“I may not be equipped to be loved this much.”
Starting in one place and ending in another is nothing new for director Dan Fogelman. His ensemble piece Life Itself juggles the time jumps, the era changes, and the narrations quite well; however, mixed within the fluid transitions lies a story, and though this is a decent one, its lacking of finesse and clear beg for emotion prove that there is more to a film than tugging at the heartstrings.
The film begins with Samuel L. Jackson at the narration stand, walking us through a uniquely crafted opening montage that is quickly interrupted by Oscar Isaac’s Will, packing his bag and proclaiming that his short screenplay is dead upon arrival. It is this introduction that best introduces Will as we quickly discover his struggle with depression, his inability to function normally, and his longing to have Abby (Olivia Wilde) back.
It is at these moments, most noticeable all at the beginning, that Fogelman successfully captures the art of life, love, and loss. It is here that your heart reaches out to provide some level of comfort; some degree of understanding to those affected by the sudden absence of a loved one. Isaac effectively conveys a sense of raw emotion; of hurt and anger. Through his warm smile you see a dark and ominous glow, one that doesn’t understand itself any longer.
Had Fogelman continued on this trajectory, utilizing an unearthing sense of loss to stem authentic emotion, things would have been good for Life Itself. However, he decides to make things complicated. Instead of staying within the normal confines he initially creates, he decides to venture out to that of interwoven narratives.
The magic, present during the first session, doesn't last. Instead of working to create relatable characters Fogelman works to integrate the new style of storytelling, losing the film’s overall focus and becoming a cliché that sadly nullifies all the hard work done by Isaac and Wilde. That, in large part, is the main issue that rests within the story arcs of Life Itself.
While Fogelman's characters on TV have hours of episodes to tell their story, Life Itself finds itself confined to a single, two-hour stretch of time. You are no longer able to slowly uncover past demons, hidden skeletons, or huge surprises; there isn't time.

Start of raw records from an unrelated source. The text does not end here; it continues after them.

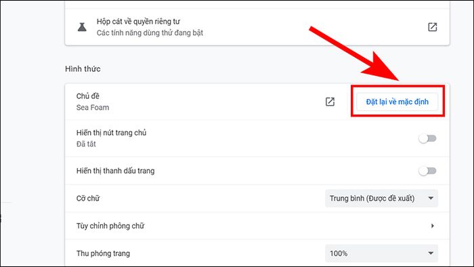Toggle the Hiển thị nút trang chủ switch
474x267 pixels.
pyautogui.click(x=427, y=138)
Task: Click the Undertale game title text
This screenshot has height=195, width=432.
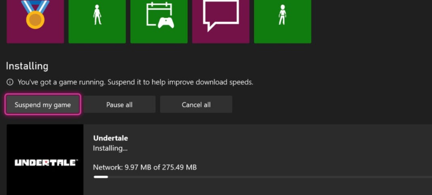Action: [x=110, y=138]
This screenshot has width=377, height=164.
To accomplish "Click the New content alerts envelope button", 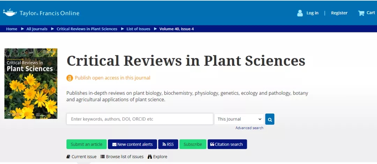I will click(x=132, y=144).
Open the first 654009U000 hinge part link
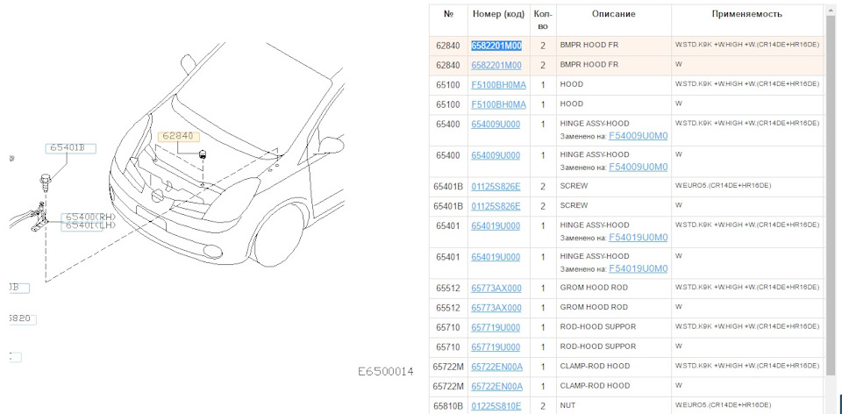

Oscar Isaac and Olivia Wilde do a brilliant job during the film's first act, as does Annette Bening in a painfully small role for the always reliable actress. However, the story is unable to take advantage of the momentum as the remaining characters are a bit too straight-laced and one dimensional to offer the same relatability. It’s a shame really - the film is overflowing with talent. However, given the source material, there was just no way to go.
I do credit Fogelman for the effort. Life Itself is no easy task. However, in the end, no amount of acting or narrative integration can salvage the simple fact that the overextended dramatics here don’t bear the same weight as they do on television. Sure many will cry, and others will find themselves in shock at the way everything comes together with seamless integration, but at the end of the day, we want characters that we care about; ones that we can root for. This group, while interesting, doesn't reach that mark, and that, in a nutshell, is why the film doesn’t work as it should.